Per tre quarti di gara la classifica era stata in mano al lucchese Rudy Michelini, al debutto con una Subaru Impreza S14: ampiamente al comando dopo la terza prova sul friulano Claudio De Cecco (a sua volta “tallonato” proprio da Diomedi sul filo dei decimi di secondo), prima di venire stoppato da una panne elettrica mentre stava ripartendo dal Service Area che precedeva l’ultima fatica cronometrata. A quel punto, l’attesa era quella di chi potesse definire il vincitore, la roulette appunto dell’ultimo tratto competitivo: De Cecco era davanti a Diomedi per l’inezia di soli tre decimi ed una volta dentro il duello, il driver udinese ha visto sfumare la possibilità di tentare l’allungo per un problema palesato allo start, quando l’elettronica del dispositivo di partenza gli ha fatto perdere tempo prezioso, disarmandolo letteralmente. Per contro, Diomedi ci ha dato dentro, siglando il miglior riscontro cronometrico, peraltro con una vettura più vecchia di cinque anni rispetto alla concorrenza, andando quindi a vincere gara e Campionato. De Cecco alla fine ha finito secondo, mentre terzo ha terminato Gabriele Lucchesi, in coppia con la moglie Titti Ghilardi, tornati a bordo di una Renault Clio S1600. La blasonata coppia di Bagni di Lucca, ha proseguito a Pomarance la striscia di risultati di spessore in questo 2013, fatta di ben cinque vittorie assolute.

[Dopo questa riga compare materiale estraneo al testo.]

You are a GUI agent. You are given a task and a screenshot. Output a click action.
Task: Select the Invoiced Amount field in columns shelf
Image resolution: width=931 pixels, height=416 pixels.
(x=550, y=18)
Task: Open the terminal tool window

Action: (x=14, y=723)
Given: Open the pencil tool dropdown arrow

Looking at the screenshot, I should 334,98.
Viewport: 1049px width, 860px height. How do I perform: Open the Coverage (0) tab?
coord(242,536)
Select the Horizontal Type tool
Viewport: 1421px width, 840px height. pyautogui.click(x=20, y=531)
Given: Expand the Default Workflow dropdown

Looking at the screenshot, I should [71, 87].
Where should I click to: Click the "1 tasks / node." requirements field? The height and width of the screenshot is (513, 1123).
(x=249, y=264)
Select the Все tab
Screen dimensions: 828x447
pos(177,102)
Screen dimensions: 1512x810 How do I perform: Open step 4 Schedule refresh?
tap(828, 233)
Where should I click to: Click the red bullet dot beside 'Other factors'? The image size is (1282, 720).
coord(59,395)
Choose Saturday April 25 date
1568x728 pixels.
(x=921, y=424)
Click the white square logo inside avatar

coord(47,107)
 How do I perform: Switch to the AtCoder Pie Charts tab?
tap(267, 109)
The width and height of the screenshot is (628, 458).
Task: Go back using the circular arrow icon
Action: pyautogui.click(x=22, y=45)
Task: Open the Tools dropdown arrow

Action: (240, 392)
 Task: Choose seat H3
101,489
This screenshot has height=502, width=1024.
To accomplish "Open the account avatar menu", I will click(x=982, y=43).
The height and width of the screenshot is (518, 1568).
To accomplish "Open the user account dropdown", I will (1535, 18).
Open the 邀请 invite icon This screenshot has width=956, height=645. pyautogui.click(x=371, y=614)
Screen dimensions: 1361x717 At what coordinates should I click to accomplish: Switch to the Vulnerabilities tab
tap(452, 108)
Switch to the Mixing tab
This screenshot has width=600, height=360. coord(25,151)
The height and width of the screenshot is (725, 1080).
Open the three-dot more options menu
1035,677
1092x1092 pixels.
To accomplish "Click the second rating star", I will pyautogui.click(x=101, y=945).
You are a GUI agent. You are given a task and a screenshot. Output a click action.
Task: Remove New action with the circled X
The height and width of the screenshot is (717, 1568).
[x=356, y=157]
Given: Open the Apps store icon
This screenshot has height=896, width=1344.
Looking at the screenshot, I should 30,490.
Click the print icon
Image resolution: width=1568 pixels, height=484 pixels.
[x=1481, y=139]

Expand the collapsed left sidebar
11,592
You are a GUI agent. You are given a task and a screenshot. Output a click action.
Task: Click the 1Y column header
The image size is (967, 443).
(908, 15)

Bella e spettacolare, la lotta di Lucchesi contro il pisano Nico Signorini, fermo dallo scorso giugno, qui di nuovo alla guida della Renault Clio R3. Per tutta la gara i due hanno lottato con vigore per un posto al sole dell’assoluta, facendola davvero da protagonisti di primo piano nel plateau dei partecipanti. Alla fine, Signorini ha finito quarto con ampio merito mentre la quinta piazza l’ha fatta sua il sempre concreto maremmano Alessio Santini, di nuovo alla guida della Renault Clio S1600. Sesta piazza, anche prima del Gruppo N, per il bravo campano Alfonso De Pierro, con una Mitsubishi Lancer EVO IX, con la quale era alla prima esperienza a Pomarance. Il driver beneventano si è aggiudicato la classifica Under 23 davanti al vicentino Gheno (anche decimo assoluto) ed al lucchese Bonuccelli. Dai quartieri alti della classifica è sparito repentinamente l’attesissimo locale Carlo Alberto Senigagliesi (Peugeot 207 S2000), rallentato prima di 1’50” circa sulla prova speciale di apertura per problemi all’impianto frenante. Il vincitore dell’edizione dell’anno scorso si è poi rifatto vincendo con forza il secondo passaggio, risalendo all’undicesima posizione dalla trentunesima iniziale, per poi tornare in retrovia nel finale per la rottura di un semiasse anteriore. Hanno concluso la gara in 76 equipaggi degli 89 partiti ieri sera.

CLASSIFICA ASSOLUTA: 1. Diomedi-Turati (Citroen Xsara) in 38'48.6; 2. De Cecco-Barigelli (Ford Focus Wrc) a 12.7; 3. Lucchesi-Ghilardi (Renault Clio) a 1'02.7; 4. Signorini-Riterini (Renault Clio Rs) a 1'07.0; 5. Santini-Mazzetti (Renault Clio) a 1'41.0; 6. De Pierro-Iscaro (Mitsubishi Evo 9) a 1'45.2; 7. Tucci-Micalizzi (Renault Clio S1600) a 1'53.7; 8. Barsotti-Arcangioli (Renault Clio Rs) a 1'54.8; 9. Rovatti-Bosi (Peugeot 106) a 2'05.8; 10. Gheno-Gheno (Renault Clio) a 2'14.2.